Pada tahun 2023, agen Walkup, Alex Saratsis—yang juga mewakili pemain NBA paling berharga dua kali Giannis Antetokounmpo—membantu mengatur agar Walkup menerima kewarganegaraan Yunani, yang membuka jalan baginya untuk bergabung dengan tim nasional. Anak dari Houston dan Antetokounmpo, yang baru saja pulih dari cedera betis, telah menjalin ikatan melalui perjalanan basket mereka, yang berjalan di jalur yang sama tetapi dalam arah yang berlawanan.
Dalam pertandingan grup Yunani di Paris, Giannis telah membawa harapan negaranya, dengan 61 poin dan 16 rebound dalam dua kekalahan tipis melawan Spanyol dan Kanada. Walkup kesulitan menemukan tembakannya tetapi telah menyumbang empat assist per pertandingan, dan satu dari tiga steal-nya melawan Kanada membuat Yunani tetap bertahan dalam permainan hingga menit terakhir. Pada hari Jumat, Walkup dan rekan senegaranya yang baru akan menghadapi pertandingan eliminasi melawan Australia.
“Saya selalu menceritakan kisah Tom kepada para pemain saya,” kata Underwood. “Dia mungkin bisa mendapatkan tempat di NBA sekarang jika dia mau. Banyak tim mencari pemain bertahan veteran seperti dia. Namun, dia menemukan kehidupan yang hebat melalui bola basket di luar liga. Dia adalah salah satu pemain terbaik di salah satu tim terbaik di EuroLeague. Dia adalah atlet Olimpiade. Pemain bola basket terbaik di dunia semuanya berada di satu tempat saat ini, dan Tom ada di sana. Dia layak berada di sana.”
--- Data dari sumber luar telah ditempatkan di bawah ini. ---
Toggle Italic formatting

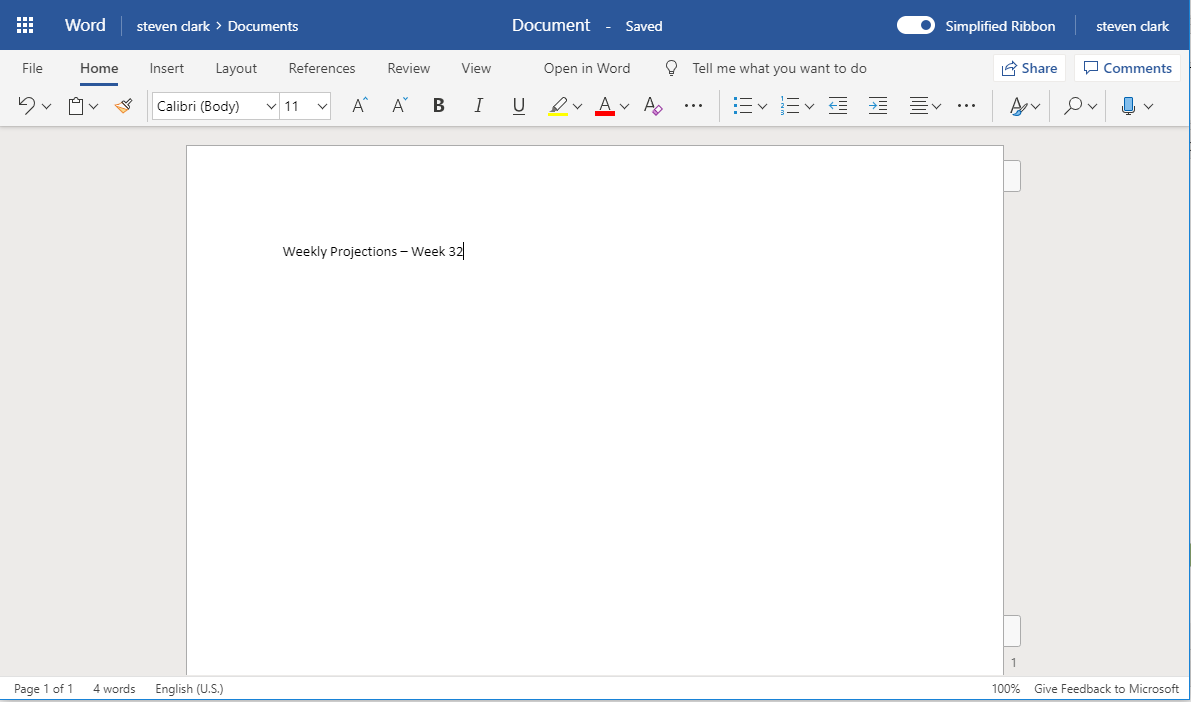tap(478, 106)
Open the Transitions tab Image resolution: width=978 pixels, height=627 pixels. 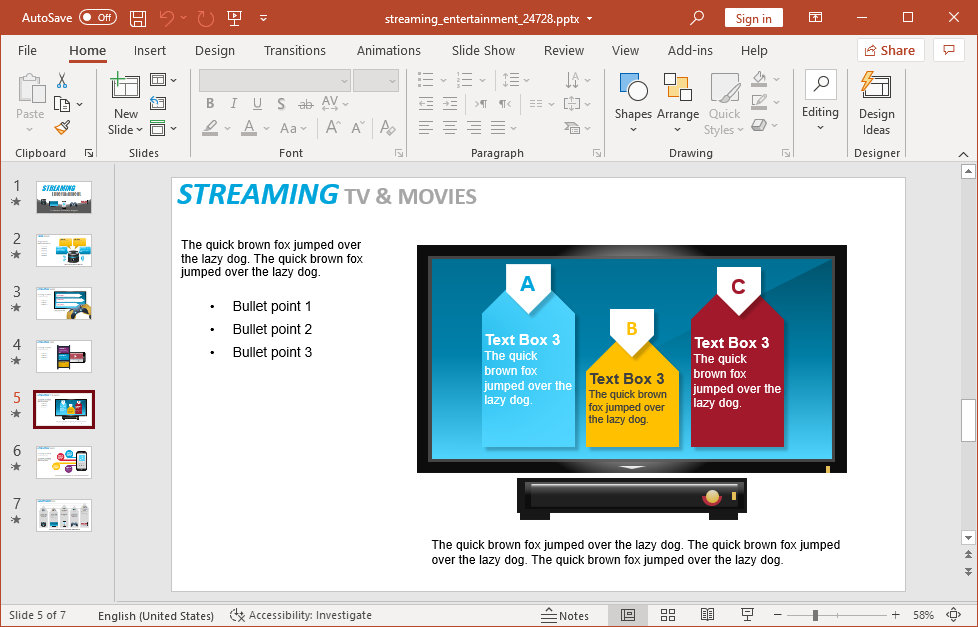294,51

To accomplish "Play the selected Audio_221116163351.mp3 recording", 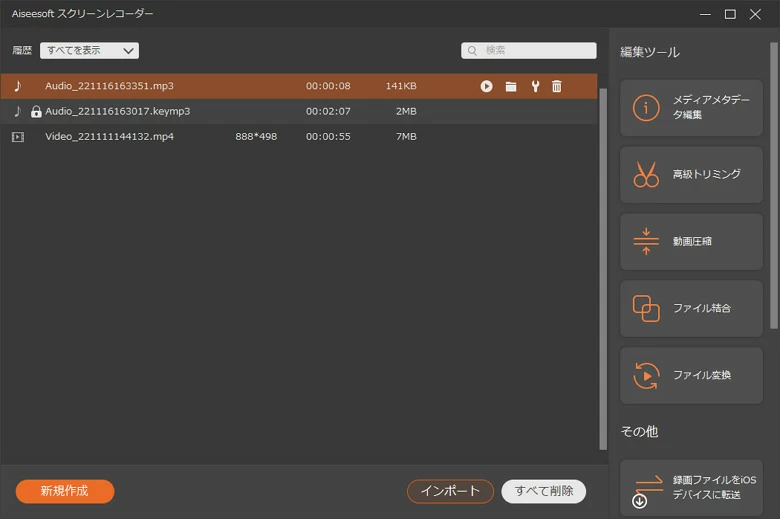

Bagi Walkup, Yunani telah menjadi lebih dari sekadar tempat untuk mengukir namanya—dan mencari nafkah—dalam bola basket. “Saya masih anak Amerika,” katanya, “tetapi hati saya kini terbelah dua. Yunani telah memberi saya begitu banyak kesempatan, seperti pergi ke Olimpiade. Suatu hari nanti saya akan dapat menceritakannya kepada cucu-cucu saya. Itu bagian dari warisan saya.”
Namun tentu saja ia masih merindukan keluarganya di Texas. Dan makaroni dan keju buatan ibu. Dan Whataburger. Musim panas lalu, ia terbang kembali ke Houston dari Eropa pada hari Minggu. Setelah perjalanan panjang, ia ingin tidur di sofa, tetapi malah mendapati rumah yang penuh. Panggangannya panas, kolam renangnya berkilauan, dan semua anggota keluarganya ada di sana untuk menyambutnya kembali—tidak hanya ke rumahnya, tetapi juga ke rumahnya.